As we approach the turn of the decade, we can proudly look back at the meaningful social progress we’ve seen during this time of enormous transition and how it has improved our communities.

But with every egregious move of the Trump administration that threatens to take away yet another basic human right every day – and the fact we have two sitting Supreme Court justices with numerous sexual assault allegations between them – it feels as though we keep going one step forward, two steps back.

Title VII is the result of the landmark federal Civil Rights Act of 1964, which outlaws discrimination on the basis of race, color, religion, sex, or national origin. This statute extends labor protections to ensure no one is fired or prevented from being hired due to belonging to a certain class of people.

On Tuesday, the highest judicial authority in the nation debated the true meaning of “sex” as it pertains to sexual orientation and gender identity.
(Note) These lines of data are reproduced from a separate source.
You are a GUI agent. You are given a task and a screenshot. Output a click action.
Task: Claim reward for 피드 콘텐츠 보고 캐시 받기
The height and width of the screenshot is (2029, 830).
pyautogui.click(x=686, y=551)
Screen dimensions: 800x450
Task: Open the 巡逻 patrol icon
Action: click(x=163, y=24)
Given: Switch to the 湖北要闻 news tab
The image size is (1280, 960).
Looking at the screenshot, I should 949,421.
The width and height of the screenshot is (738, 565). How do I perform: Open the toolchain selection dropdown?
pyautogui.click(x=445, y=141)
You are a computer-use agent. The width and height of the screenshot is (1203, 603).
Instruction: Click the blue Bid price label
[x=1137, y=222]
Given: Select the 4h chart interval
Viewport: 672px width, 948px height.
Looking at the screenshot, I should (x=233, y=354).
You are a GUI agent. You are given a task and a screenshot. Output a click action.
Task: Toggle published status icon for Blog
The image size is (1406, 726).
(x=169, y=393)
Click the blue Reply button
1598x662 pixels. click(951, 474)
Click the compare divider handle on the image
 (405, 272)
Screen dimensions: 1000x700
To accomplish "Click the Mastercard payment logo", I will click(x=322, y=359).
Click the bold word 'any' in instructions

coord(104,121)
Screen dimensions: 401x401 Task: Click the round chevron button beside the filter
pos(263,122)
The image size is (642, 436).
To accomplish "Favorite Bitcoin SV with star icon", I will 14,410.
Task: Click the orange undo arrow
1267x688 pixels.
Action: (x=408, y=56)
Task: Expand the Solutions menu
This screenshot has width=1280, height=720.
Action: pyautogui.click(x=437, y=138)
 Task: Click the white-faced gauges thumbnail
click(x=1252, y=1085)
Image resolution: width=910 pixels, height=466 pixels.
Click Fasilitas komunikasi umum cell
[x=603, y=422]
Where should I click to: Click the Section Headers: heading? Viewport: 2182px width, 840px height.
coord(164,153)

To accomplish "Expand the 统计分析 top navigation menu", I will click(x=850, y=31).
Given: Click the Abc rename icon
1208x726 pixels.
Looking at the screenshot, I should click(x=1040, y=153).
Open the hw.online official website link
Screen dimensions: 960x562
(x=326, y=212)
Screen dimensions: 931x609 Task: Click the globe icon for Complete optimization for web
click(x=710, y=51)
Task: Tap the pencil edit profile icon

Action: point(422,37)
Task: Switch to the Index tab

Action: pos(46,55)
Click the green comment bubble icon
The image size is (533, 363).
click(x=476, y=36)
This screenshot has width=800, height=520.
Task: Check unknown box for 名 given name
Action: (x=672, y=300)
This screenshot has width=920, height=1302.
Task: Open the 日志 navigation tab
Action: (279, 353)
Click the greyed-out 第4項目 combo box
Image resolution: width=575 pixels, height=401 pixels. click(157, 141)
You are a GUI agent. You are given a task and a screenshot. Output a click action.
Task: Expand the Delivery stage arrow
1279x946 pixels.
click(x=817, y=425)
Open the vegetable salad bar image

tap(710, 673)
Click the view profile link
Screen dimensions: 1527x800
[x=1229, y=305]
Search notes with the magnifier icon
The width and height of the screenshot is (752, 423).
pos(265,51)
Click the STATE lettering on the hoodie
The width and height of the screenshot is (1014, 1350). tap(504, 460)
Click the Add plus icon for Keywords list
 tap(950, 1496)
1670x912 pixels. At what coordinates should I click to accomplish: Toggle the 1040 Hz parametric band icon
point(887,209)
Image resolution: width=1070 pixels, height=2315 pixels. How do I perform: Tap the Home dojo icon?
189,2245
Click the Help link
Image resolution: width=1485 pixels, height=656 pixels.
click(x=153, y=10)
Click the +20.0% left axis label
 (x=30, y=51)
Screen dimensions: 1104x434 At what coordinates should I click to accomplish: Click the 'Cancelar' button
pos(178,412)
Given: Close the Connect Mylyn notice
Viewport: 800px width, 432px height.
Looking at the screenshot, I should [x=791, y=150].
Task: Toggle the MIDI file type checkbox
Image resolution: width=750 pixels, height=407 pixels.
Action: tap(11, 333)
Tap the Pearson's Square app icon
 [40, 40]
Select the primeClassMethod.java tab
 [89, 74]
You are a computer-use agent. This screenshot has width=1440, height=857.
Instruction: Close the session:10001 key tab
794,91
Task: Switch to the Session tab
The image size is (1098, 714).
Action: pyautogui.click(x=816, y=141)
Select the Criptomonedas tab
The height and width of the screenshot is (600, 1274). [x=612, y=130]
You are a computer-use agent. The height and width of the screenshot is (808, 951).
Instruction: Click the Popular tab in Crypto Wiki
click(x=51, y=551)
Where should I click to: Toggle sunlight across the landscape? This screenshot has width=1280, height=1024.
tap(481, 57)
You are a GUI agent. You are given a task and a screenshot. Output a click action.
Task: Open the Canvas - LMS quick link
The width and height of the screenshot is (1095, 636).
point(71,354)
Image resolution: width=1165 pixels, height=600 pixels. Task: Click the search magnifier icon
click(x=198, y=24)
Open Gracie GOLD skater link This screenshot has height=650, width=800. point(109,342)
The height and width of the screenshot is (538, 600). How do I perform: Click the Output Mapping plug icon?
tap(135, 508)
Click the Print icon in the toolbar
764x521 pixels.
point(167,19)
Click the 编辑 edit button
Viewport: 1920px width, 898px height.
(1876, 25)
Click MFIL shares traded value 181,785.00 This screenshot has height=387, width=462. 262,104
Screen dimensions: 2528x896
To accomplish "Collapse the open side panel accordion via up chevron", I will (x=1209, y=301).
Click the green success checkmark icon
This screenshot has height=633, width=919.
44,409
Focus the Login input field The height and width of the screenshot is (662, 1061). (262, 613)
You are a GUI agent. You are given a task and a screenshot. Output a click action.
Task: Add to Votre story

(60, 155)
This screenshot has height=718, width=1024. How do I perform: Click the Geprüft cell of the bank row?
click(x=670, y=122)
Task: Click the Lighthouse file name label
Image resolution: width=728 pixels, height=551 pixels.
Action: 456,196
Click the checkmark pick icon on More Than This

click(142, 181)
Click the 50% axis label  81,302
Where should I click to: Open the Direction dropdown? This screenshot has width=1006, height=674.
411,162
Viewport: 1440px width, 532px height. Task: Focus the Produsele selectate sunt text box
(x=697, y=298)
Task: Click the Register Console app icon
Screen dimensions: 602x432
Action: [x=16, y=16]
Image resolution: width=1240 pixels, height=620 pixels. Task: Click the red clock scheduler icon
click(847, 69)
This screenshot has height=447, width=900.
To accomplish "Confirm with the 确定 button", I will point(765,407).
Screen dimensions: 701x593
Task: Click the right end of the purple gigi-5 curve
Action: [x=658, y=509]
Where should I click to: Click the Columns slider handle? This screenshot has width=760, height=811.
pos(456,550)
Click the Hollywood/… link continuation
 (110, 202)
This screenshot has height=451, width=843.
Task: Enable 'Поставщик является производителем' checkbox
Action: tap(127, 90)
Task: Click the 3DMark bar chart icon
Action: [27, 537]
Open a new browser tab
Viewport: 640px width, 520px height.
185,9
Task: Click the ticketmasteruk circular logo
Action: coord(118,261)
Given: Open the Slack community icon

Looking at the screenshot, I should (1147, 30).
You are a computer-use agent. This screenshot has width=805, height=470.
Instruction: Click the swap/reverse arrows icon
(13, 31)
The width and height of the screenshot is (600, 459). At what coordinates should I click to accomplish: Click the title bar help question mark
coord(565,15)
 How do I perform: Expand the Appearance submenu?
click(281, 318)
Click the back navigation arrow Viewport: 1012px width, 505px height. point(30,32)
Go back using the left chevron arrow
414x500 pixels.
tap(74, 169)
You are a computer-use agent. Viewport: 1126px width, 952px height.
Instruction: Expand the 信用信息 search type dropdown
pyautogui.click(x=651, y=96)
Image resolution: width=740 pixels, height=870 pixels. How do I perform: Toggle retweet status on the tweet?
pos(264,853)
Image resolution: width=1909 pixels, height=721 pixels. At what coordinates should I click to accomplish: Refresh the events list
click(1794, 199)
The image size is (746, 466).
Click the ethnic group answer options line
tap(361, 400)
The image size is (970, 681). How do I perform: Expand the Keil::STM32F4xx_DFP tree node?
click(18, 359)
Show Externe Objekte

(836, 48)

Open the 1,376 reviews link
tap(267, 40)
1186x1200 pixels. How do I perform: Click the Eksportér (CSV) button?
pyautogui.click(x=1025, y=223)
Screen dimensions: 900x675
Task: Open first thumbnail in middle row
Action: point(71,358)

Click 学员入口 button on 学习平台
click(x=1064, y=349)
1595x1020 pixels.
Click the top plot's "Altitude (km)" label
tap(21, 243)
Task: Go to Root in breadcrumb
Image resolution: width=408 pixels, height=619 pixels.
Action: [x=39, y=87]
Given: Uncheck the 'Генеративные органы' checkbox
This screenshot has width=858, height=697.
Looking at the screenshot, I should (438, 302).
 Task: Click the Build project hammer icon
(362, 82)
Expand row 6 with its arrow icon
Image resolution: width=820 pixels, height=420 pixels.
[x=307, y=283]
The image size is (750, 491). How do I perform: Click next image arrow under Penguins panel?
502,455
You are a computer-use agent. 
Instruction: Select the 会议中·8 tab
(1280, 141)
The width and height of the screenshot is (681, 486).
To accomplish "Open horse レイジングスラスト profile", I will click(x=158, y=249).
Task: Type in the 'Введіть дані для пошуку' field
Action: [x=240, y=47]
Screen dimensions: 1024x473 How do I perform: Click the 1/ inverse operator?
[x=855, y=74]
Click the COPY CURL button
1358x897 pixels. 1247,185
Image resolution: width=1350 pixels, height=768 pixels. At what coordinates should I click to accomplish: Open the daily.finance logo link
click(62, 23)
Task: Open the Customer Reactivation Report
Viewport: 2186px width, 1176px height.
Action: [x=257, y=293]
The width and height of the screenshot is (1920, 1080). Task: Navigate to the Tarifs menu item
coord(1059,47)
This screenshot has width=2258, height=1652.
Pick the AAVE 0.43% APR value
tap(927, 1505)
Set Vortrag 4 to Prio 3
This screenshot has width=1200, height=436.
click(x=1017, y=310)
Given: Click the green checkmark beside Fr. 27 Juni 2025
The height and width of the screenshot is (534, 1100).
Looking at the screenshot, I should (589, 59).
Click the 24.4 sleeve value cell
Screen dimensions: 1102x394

Because these two classes are not explicitly delineated in federal legislation, there is no federal anti-discrimination law that will prevent a member of the LGBT+ community from getting fired because of who they love or how they express themselves.

And while Massachusetts has relatively strong protections for its LGBT+ workers, this is sadly not the case for the majority of states in this country. Only 20 states and Washington, D.C. include explicit anti-discrimination laws on the bases of sexual orientation and gender identity, while many states have seen LGBT+ workers – especially teachers and those in other service-sector jobs – arbitrarily fired for something as trivial as a rumor.

Just last year, this state in which we live entertained striking down its anti-discrimination laws on the basis of gender identity when it came to accessing public places, such as restrooms. Although the law was upheld by voters, the fact that more than 800,000 people voted that there should be no such law is alarming. 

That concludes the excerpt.